67 solar years ago, on this day in 1952 AD, the first US test of a thermonuclear device, a hydrogen bomb dubbed “Mike,” was carried out at Eniwetok Atholl in the Pacific, 3,000 miles west of Hawaii. It exploded with a blinding white fireball more than three miles across, completely obliterating Elugelab and leaving an underwater crater – 6240-ft wide and 164-ft deep – in the atoll where an island had once been. An estimated eighty million tons of soil were lifted into the air by the blast. It was a thousand times more powerful than the bomb the US had criminally dropped on the Japanese city of Hiroshima, and a blast greater than all the explosives used during World War 2. The mushroom cloud rose to 135,000 ft (the top of the stratosphere) and eventually spread to 1000 miles wide. Within nine months, the Soviet Union tested its own hydrogen bomb, as part of the balance of terror between the two dangerously-armed nuclear powers.

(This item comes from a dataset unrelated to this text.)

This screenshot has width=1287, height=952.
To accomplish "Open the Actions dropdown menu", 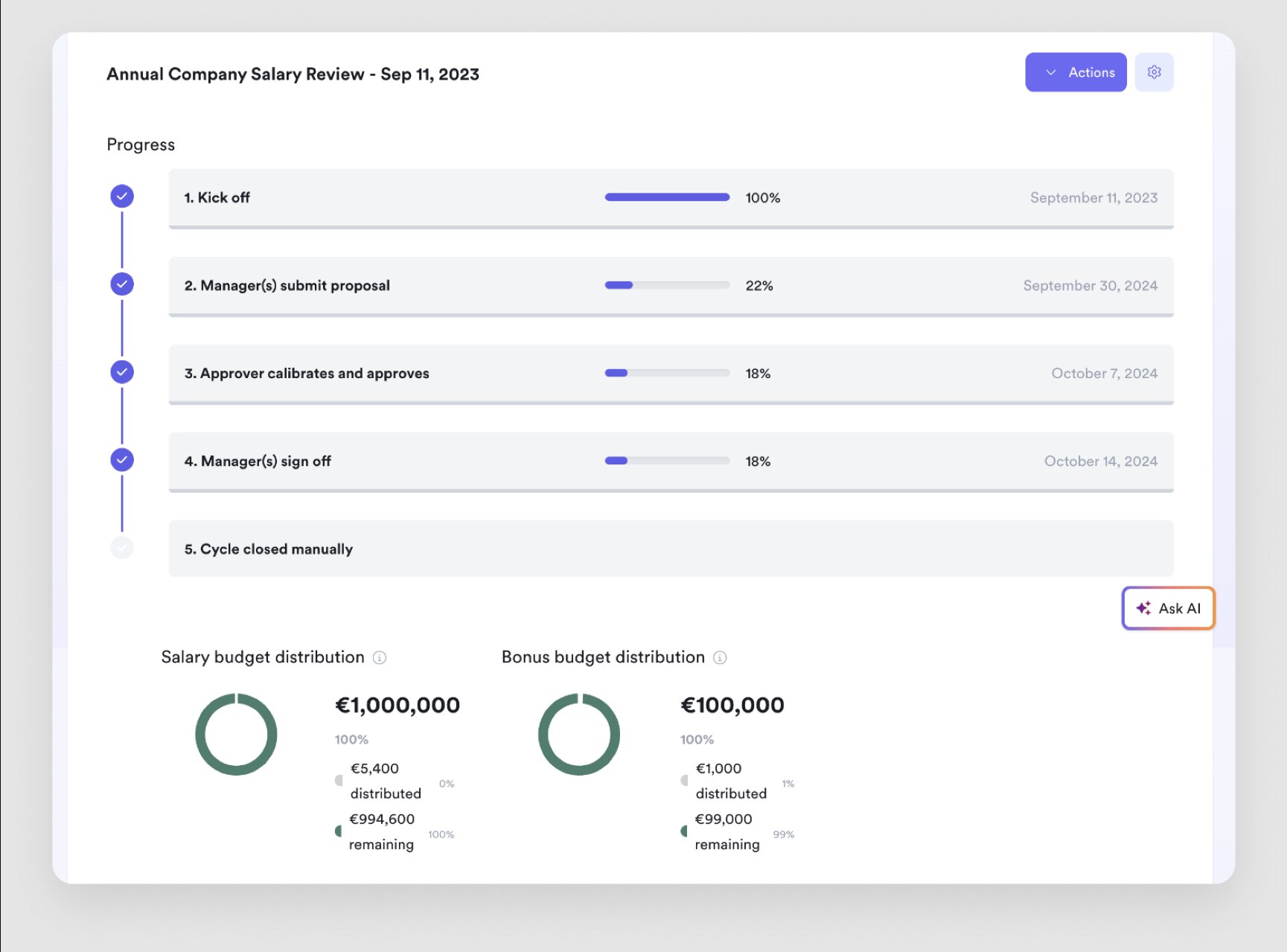I will click(x=1075, y=72).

65 solar years ago, on this day in 1954 AD, with the establishment of the Algerian Liberation Movement, the battle for independence from French colonial rule started. France had occupied Algeria in 1830 after defeating the Ottoman Turks. The Algerian people were never happy with French rule and there were sporadic uprisings until the establishment of the full-fledged liberation movement after World War 2, especially, when Algerians came to know about the plan being drafted in Paris to annex their country to France. Finally, in 1962, the struggles of the Algerian Muslims bore fruit, after the death of a million people, and the French troops were forced to pull out of Algeria. Ahmed bin Bella, was elected as the first Algerian president, and three years later was overthrown in a coup by Defence Minister Colonel Houari Bo-Mohiyeddin. Algeria is the largest country in Africa, the Arab World and the littoral states of the Mediterranean Sea. It is also the tenth-largest country in the world. It is bordered in the northeast by Tunisia, in the east by Libya, in the west by Morocco, in the southwest by Western Sahara, Mauritania, and Mali, in the southeast by Niger, and in the north by the Mediterranean Sea. Algeria's size is almost 2.4 million square km with an estimated population of around 40 million.

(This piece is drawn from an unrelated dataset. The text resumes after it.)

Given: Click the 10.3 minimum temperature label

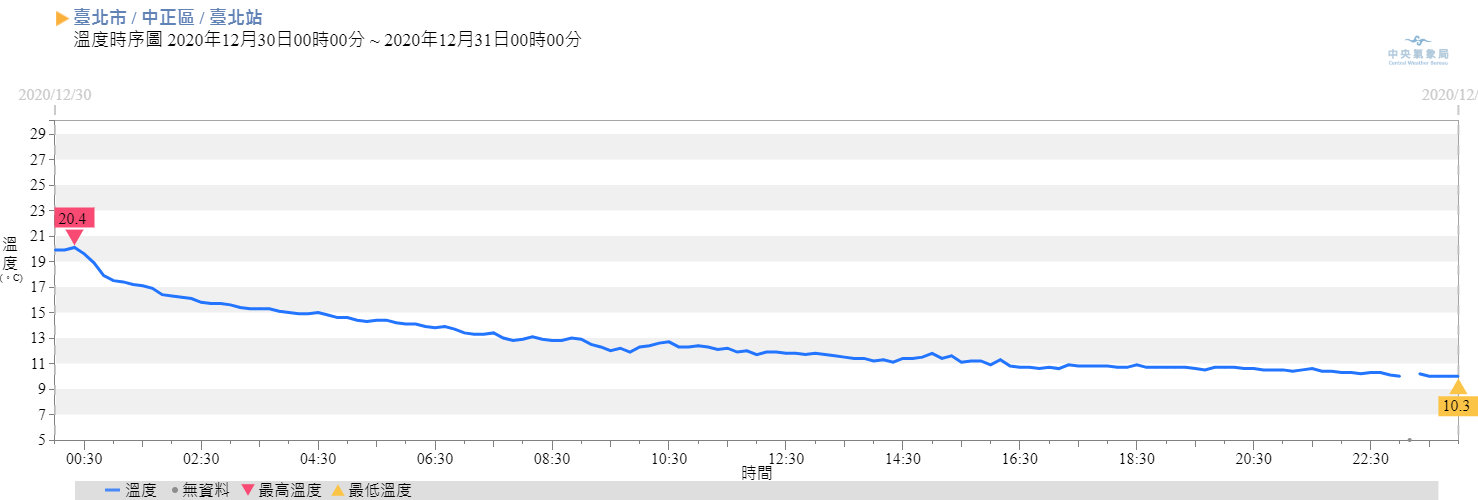Looking at the screenshot, I should click(x=1458, y=406).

40 solar years ago, on this day in 1979 AD, the prominent religious scholar, Ayatollah Seyyed Mohammad Ali Qazi Tabatabaei, was martyred by the Forqan terrorist outfit in his hometown Tabriz, northwestern Iran. He was initially taught by his father, before joining the seminary to study under the prominent ulema, including the Father of the Islamic Revolution, Imam Khomeini (RA). During his political struggles against the Shah’s despotic regime, he was imprisoned and banished to remote areas several times. After victory of the Islamic Revolution, he was appointed as Imam Khomeini’s representative and the Friday Prayer leader of Tabriz.

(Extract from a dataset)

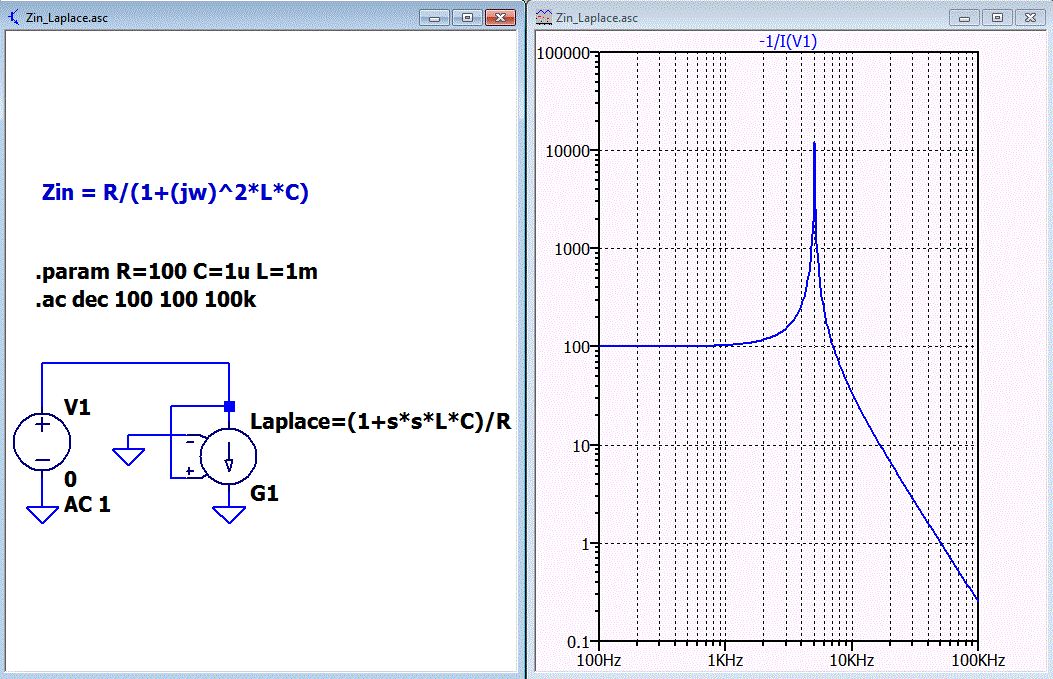Open the plot window's title bar icon
This screenshot has height=679, width=1053.
(545, 17)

39 solar years ago, on this day in 1980 AD, the Islamic Republic of Iran’s oil minister, Mohammad Javad Tondgouyan, along with several oil ministry officials, while on inspection visit to installations in the southwestern parts of the country, was abducted by the invading Iraqi forces, a month after Saddam's launching of the unprovoked war on Iran at the behest of the US. Initially, Saddam’s Ba’th minority regime denied the abduction, but finally claimed he had committed suicide in captivity. Medical examinations of the corpse, coupled with eyewitness accounts of Iranian POWs proved the Ba’thists martyred the Iranian oil minister through torture.
13 solar years ago, on this day in 2006 AD, Iran awarded the top prize in an international cartoon contest on the alleged holocaust in Europe during World War 2, to a Moroccan artist for his depiction of the illegal Zionist entity’s apartheid wall in the West Bank of River Jordan with a picture of the Auschwitz concentration camp on it. It suggests that the Israeli repression of Palestinians is worse than Nazi Germany’s supposed suppression of Jews.